[The problem]
Please count every line of the following material that holds "dimensions" and give the total alone.

[Records provided]

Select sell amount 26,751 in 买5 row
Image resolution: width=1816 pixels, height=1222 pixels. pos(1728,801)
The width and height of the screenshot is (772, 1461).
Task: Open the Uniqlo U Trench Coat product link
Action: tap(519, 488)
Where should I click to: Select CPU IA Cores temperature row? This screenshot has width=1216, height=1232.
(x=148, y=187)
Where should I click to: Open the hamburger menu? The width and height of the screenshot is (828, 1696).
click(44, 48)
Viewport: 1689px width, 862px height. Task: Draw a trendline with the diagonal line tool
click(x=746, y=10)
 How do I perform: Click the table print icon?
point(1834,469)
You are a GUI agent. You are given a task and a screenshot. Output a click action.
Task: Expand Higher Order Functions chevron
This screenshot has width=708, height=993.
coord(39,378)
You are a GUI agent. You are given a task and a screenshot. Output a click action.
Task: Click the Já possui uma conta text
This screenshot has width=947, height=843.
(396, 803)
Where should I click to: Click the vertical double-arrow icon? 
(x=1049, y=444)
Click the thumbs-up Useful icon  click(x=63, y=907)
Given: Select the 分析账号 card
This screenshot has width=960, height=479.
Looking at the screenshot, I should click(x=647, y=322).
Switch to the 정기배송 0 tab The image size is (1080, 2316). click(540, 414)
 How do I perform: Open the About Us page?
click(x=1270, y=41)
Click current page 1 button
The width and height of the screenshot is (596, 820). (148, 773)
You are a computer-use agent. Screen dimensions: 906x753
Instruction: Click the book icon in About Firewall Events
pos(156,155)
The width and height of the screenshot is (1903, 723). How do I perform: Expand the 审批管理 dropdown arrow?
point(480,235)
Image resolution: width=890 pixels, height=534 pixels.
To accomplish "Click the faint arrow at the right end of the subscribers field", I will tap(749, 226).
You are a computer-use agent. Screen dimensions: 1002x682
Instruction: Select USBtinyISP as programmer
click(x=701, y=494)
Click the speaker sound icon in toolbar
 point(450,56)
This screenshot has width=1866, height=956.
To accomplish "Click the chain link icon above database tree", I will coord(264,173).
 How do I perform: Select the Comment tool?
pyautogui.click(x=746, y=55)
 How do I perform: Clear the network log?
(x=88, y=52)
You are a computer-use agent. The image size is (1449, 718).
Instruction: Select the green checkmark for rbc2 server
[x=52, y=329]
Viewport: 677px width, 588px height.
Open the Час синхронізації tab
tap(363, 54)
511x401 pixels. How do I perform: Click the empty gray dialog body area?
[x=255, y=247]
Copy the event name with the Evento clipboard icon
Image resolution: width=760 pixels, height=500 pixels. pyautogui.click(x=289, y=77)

[Written response]
2